== PROBLEM ==
Set down every line from the one containing "The width and" through the last line of the records below, exactly as written, and leave out the pictures.

[[ RECORDED INFORMATION open ]]

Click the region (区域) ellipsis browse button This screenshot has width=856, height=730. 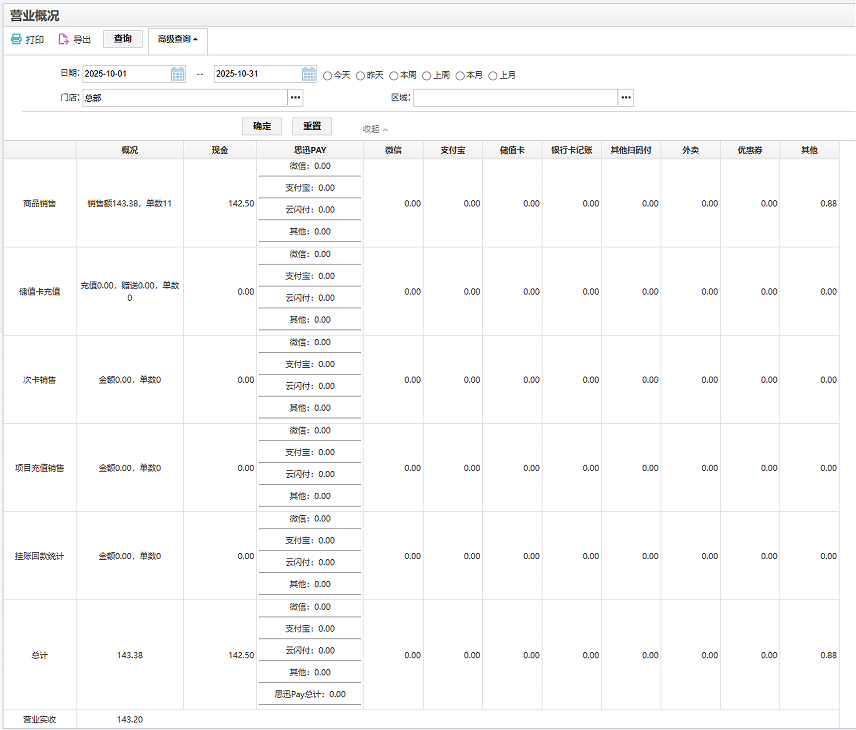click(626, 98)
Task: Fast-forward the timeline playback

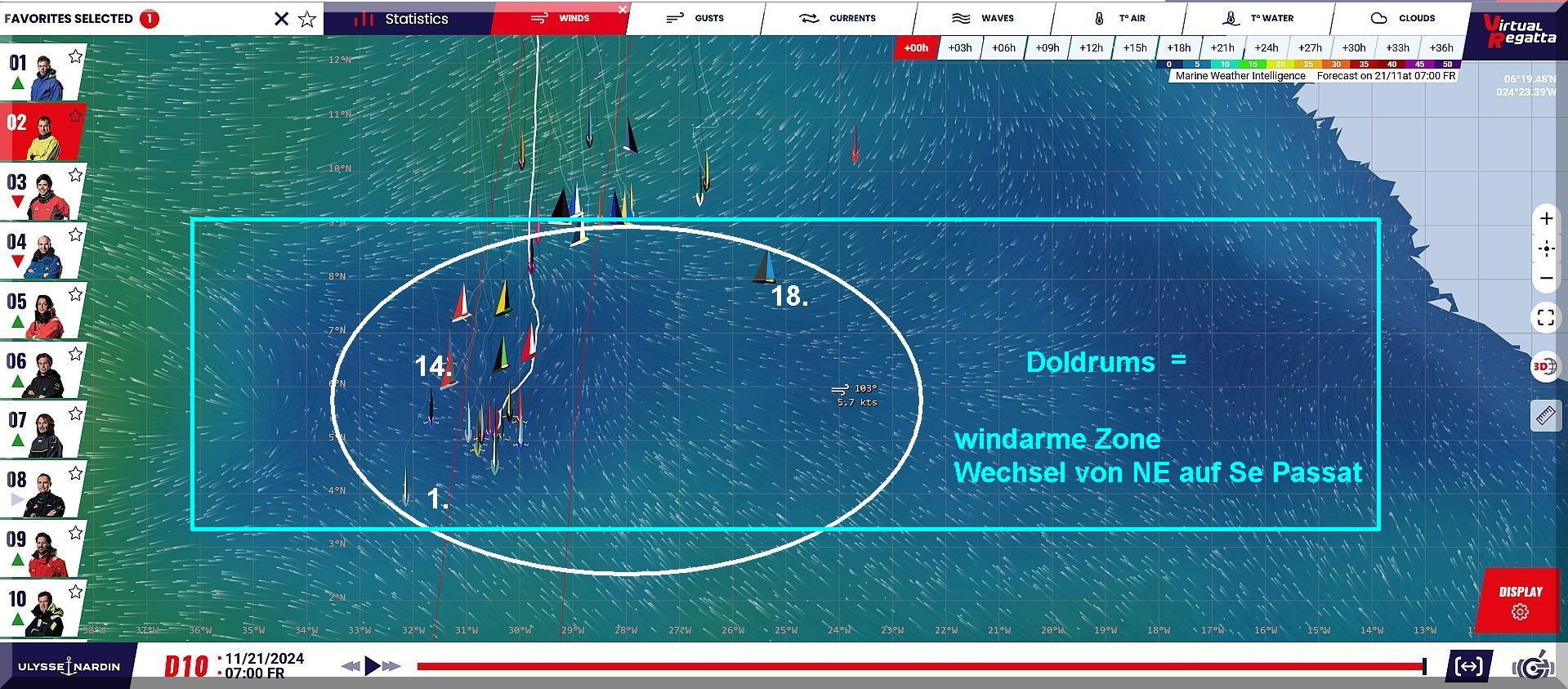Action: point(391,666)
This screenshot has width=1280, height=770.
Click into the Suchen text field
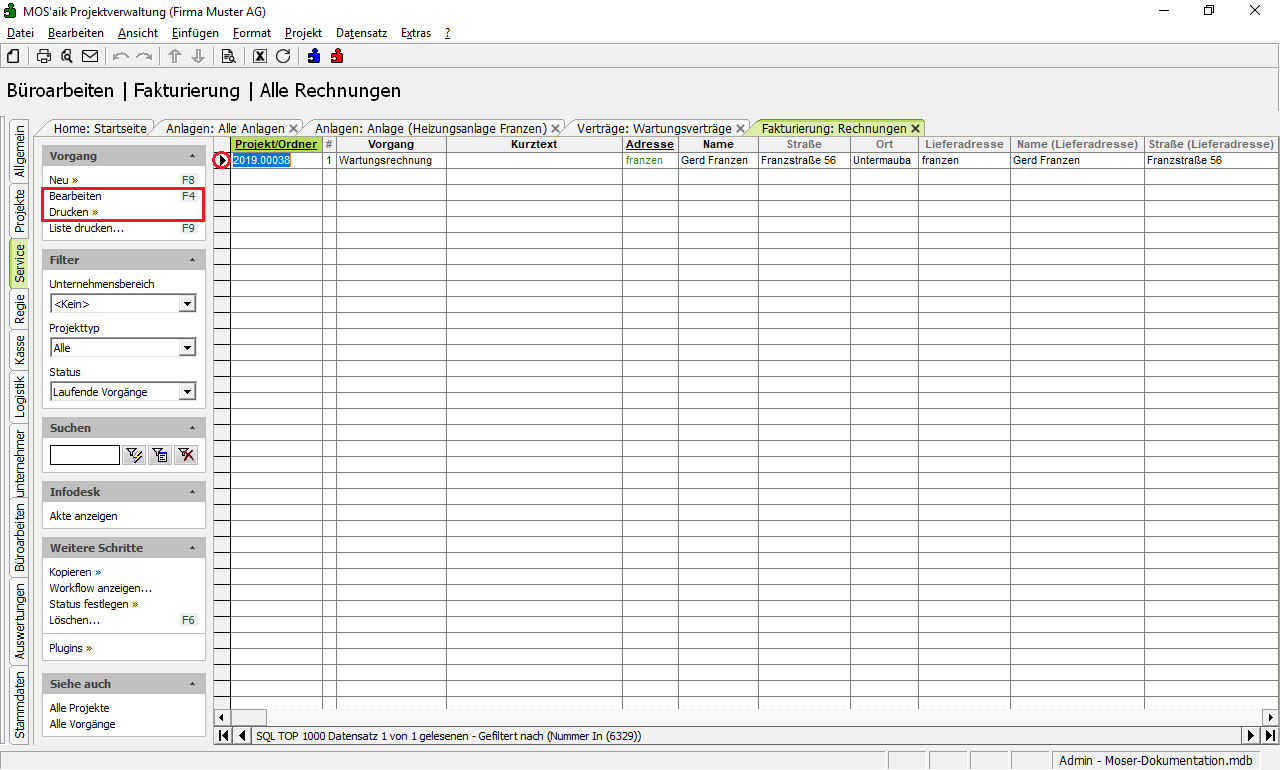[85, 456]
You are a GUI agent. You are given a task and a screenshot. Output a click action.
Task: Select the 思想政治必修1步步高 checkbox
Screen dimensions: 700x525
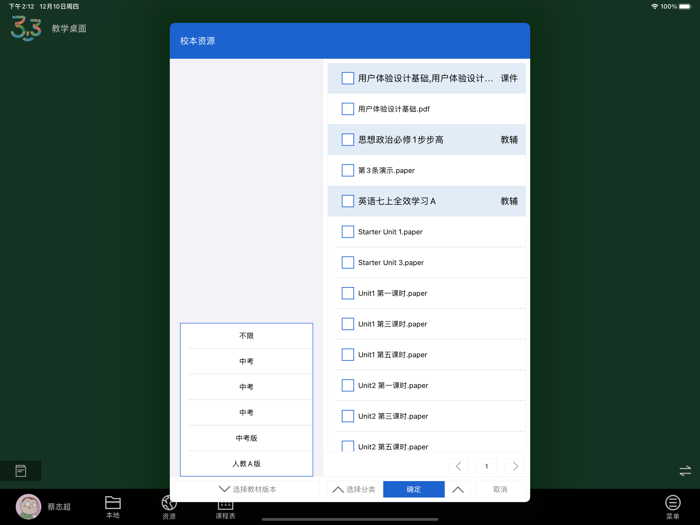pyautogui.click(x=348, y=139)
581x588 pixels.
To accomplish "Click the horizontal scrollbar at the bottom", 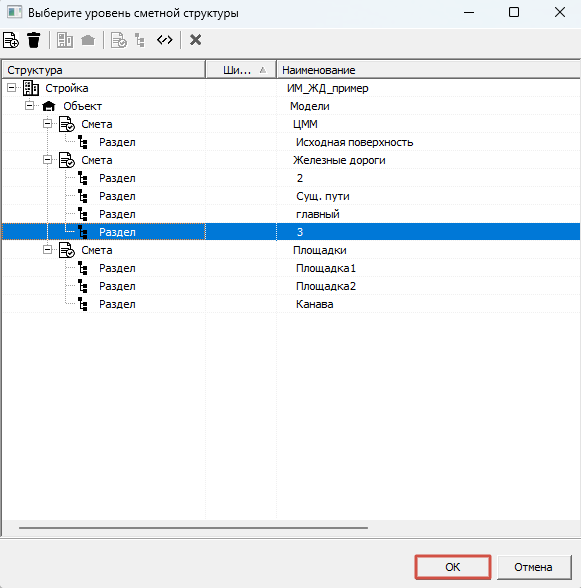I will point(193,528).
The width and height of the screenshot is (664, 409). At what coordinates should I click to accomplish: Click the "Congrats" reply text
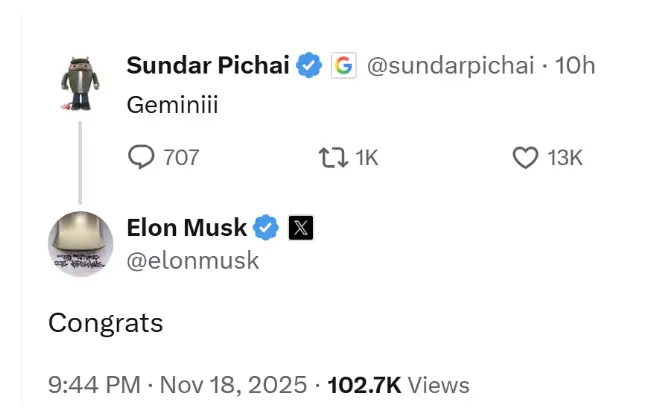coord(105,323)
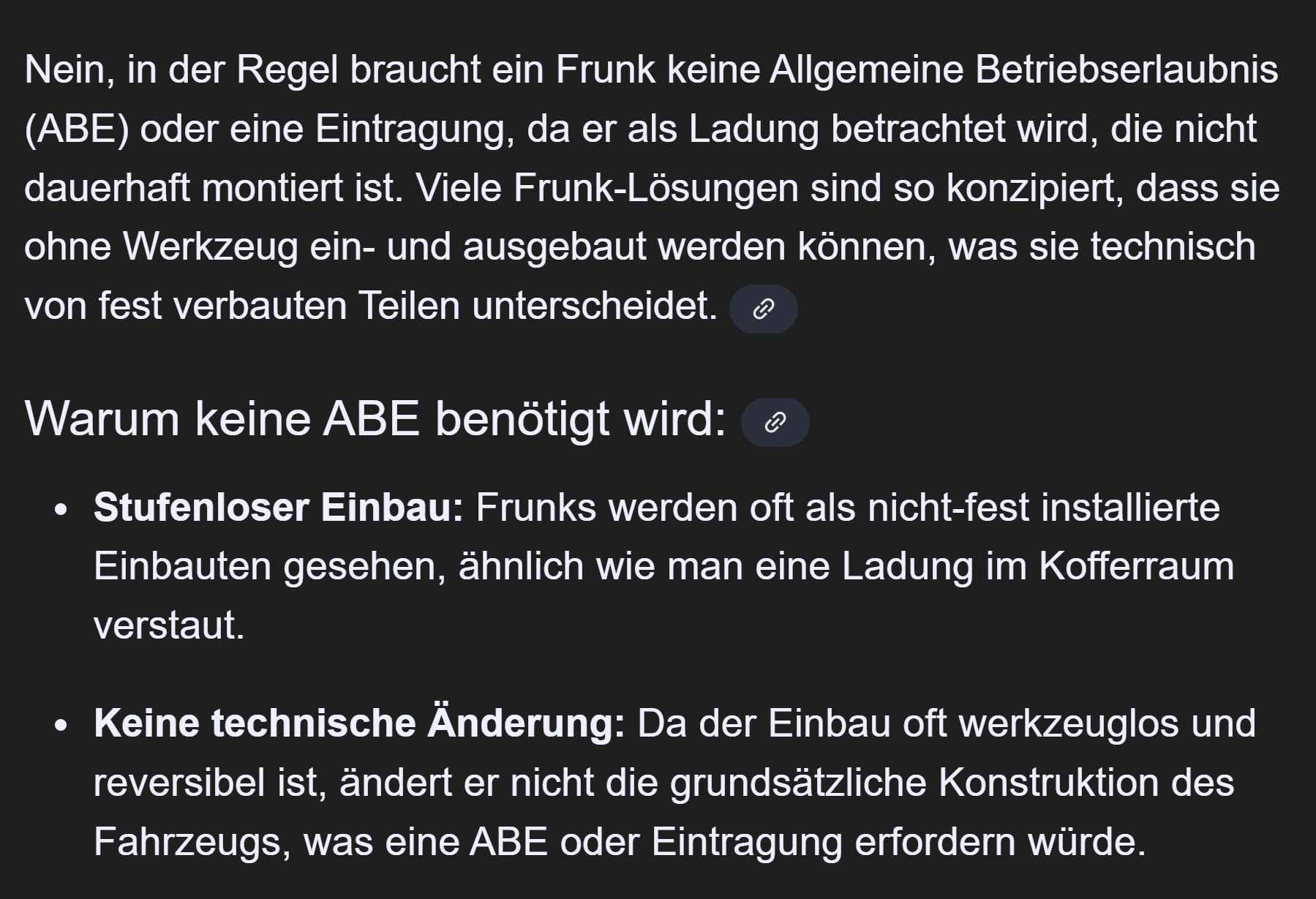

[[ RECORDED INFORMATION closed ]]

== SOLUTION BELOW ==
The width and height of the screenshot is (664, 409). At what coordinates should I click to accomplish: Click the "Congrats" reply text
coord(105,323)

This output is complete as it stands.